Charged Particles is a shimmering, jazz-inflected overture that was composed in 2011 for MUSE/IQUE to open its inaugural season at Caltech in Pasadena, CA.
Large Ensemble
Touching Red
Touching Red was inspired by my toddler son’s fascination with matches. On seeing a match with a red tip lit, he said he wanted to “touch red”. The work explores the idea of wonder – the magic of flame flaring to life from nothing – but also of danger. The work was composed in 2010 as a commission for the Utah Arts Festival.
Variation-Fantasy
Variation-Fantasy is a set of free variations for large chamber ensemble based on a theme from the first movement of my Seven Last Words for unaccompanieed violin. The theme is first presented in the first violin and upper strings against a shimmering backdrop. It is transformed and manipulated throughout the piece in a cascade of variations of varied character and style. It was commissioned by the YMF Debut Orchestra of the Young Musicians Foundation.
Rhythm Changes (arr)
Rhythm Changes was composed in 2002 for Cologne-based duo lirico, who gave the premiere of the work in January 2003, and was subsequently arranged for violin and orchestra. My preceding works, Dialogues for viola and piano and LINES/ANGLES for orchestra, had been growing in harmonic and melodic complexity. Rhythm Changes represented a shift to a more lighthearted affect and an embrace of my American musical heritage. As the title suggests, it pays homage to Gershwin and to the jazz tradition of building new works on the harmonic progression (“changes”) from “I Got Rhythm”, though highly sublimated. Unable to resist the musical pun, the work is also an exploration of constantly shifting rhythms.
LINES/ANGLES
LINES/ANGLES was composed between August and November 2001. The title is reflected both in the surface materials and at the structural level. The materials consist of sustained notes or chords (“lines”) and disjunct melodic gestures (“angles”). The linear sections unfold through shifting timbre, texture, and harmonic density; the angular sections are propelled by rhythm and counterpoint. Initially, the lines and angles are kept separate, but over the course of the piece they are juxtaposed and finally integrated: the angles stretched into lines and the lines reassembled into angles. Structurally, this dichotomy is reified through formal stasis (“lines”) and disjuncture (“angles”).

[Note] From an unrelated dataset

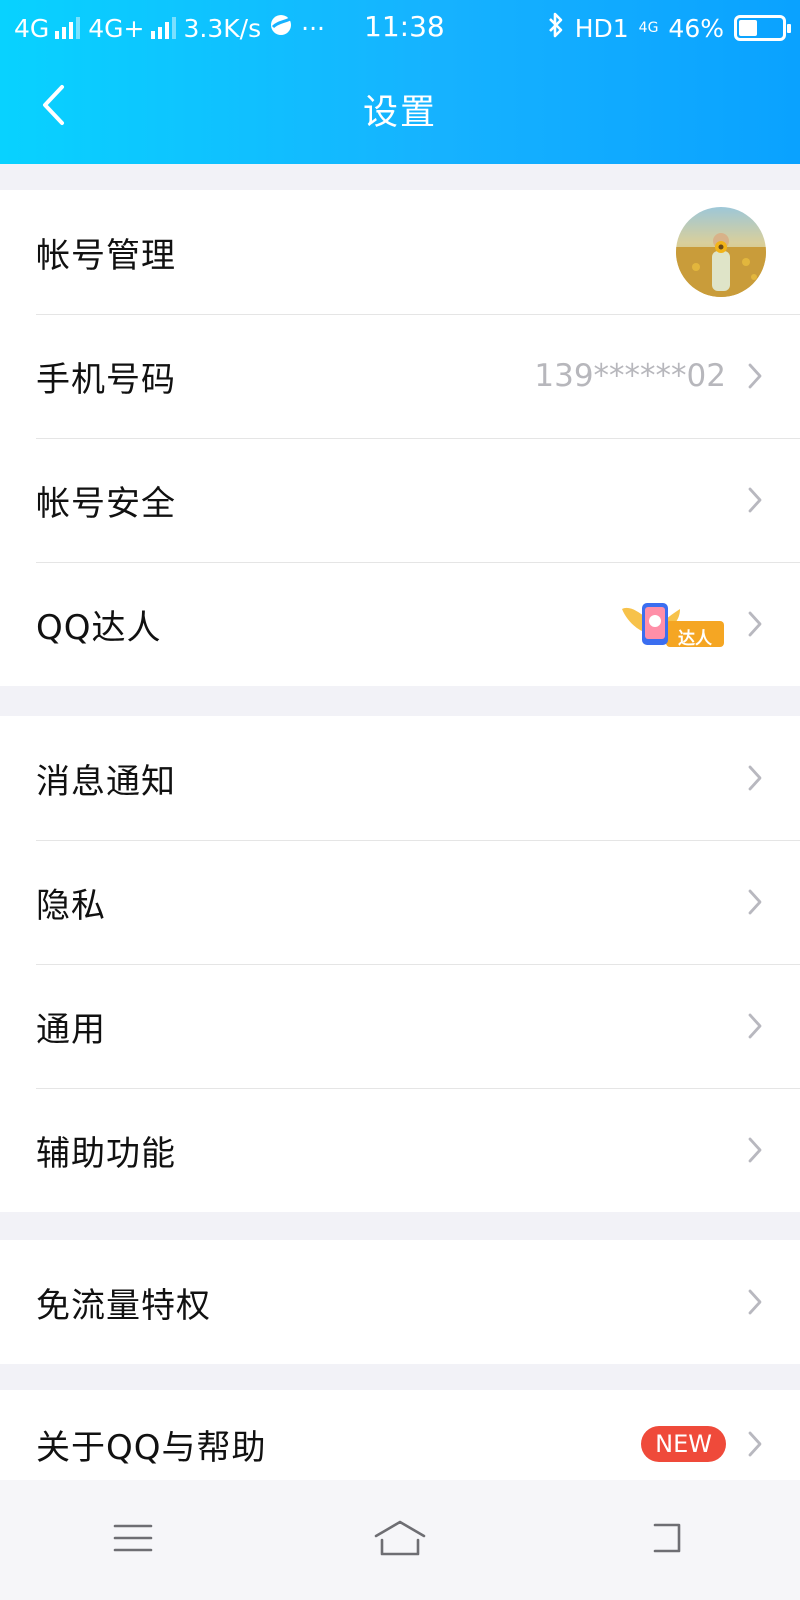 The height and width of the screenshot is (1600, 800). Describe the element at coordinates (152, 1448) in the screenshot. I see `row-label: 关于QQ与帮助` at that location.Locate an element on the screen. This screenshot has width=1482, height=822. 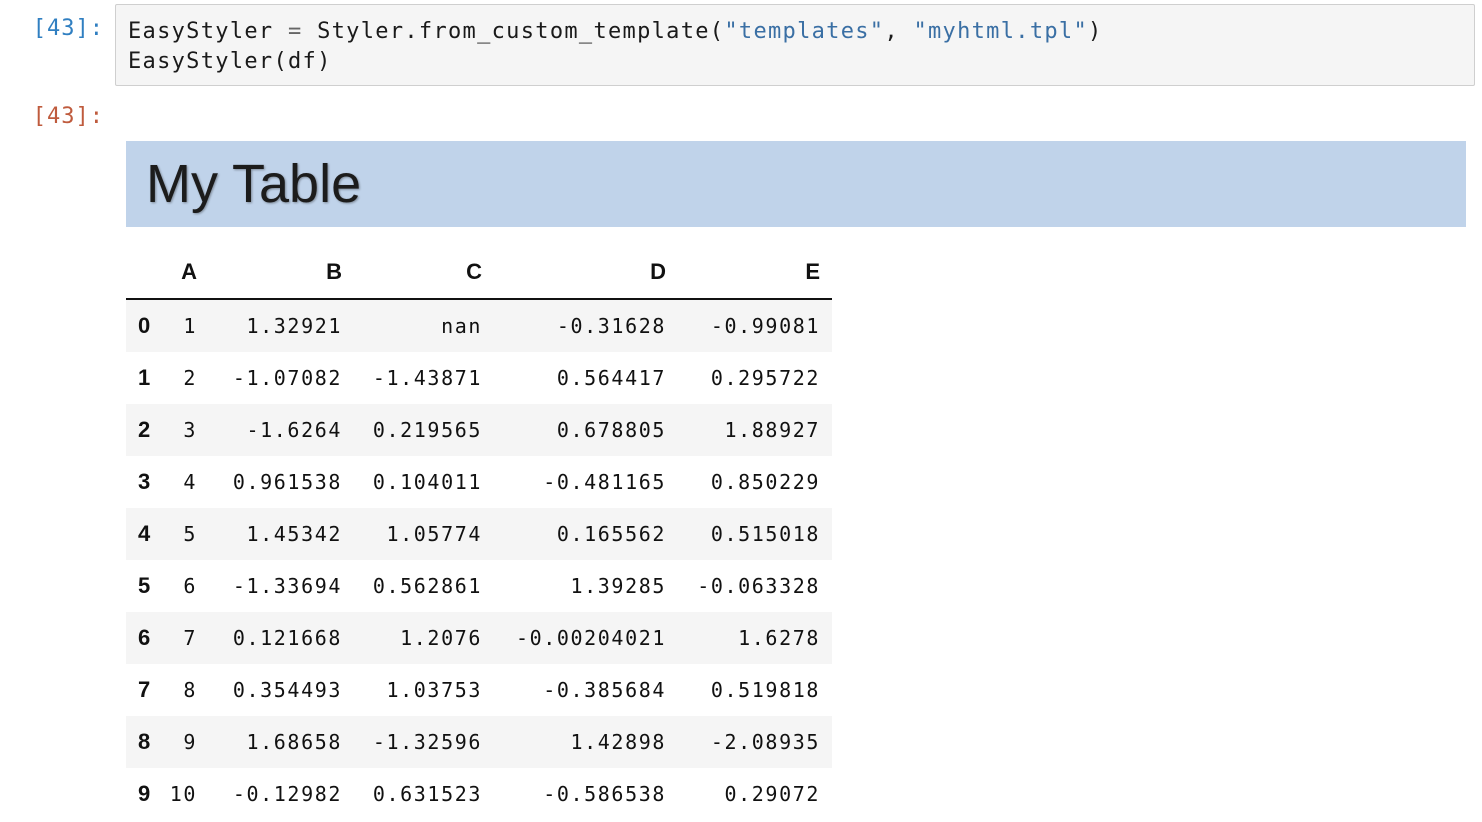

The final third of the piece was composed in the wake of the September 11 attacks on the United States; indeed, the brutal brass passage was sketched on the very day. I dedicate LINES/ANGLES to the victims of terrorism and of the “War on Terror”.
LINES/ANGLES was commissioned by the Winnipeg Symphony Orchestra. It was first performed on February 9, 2002, under the baton of Gary Kulesha.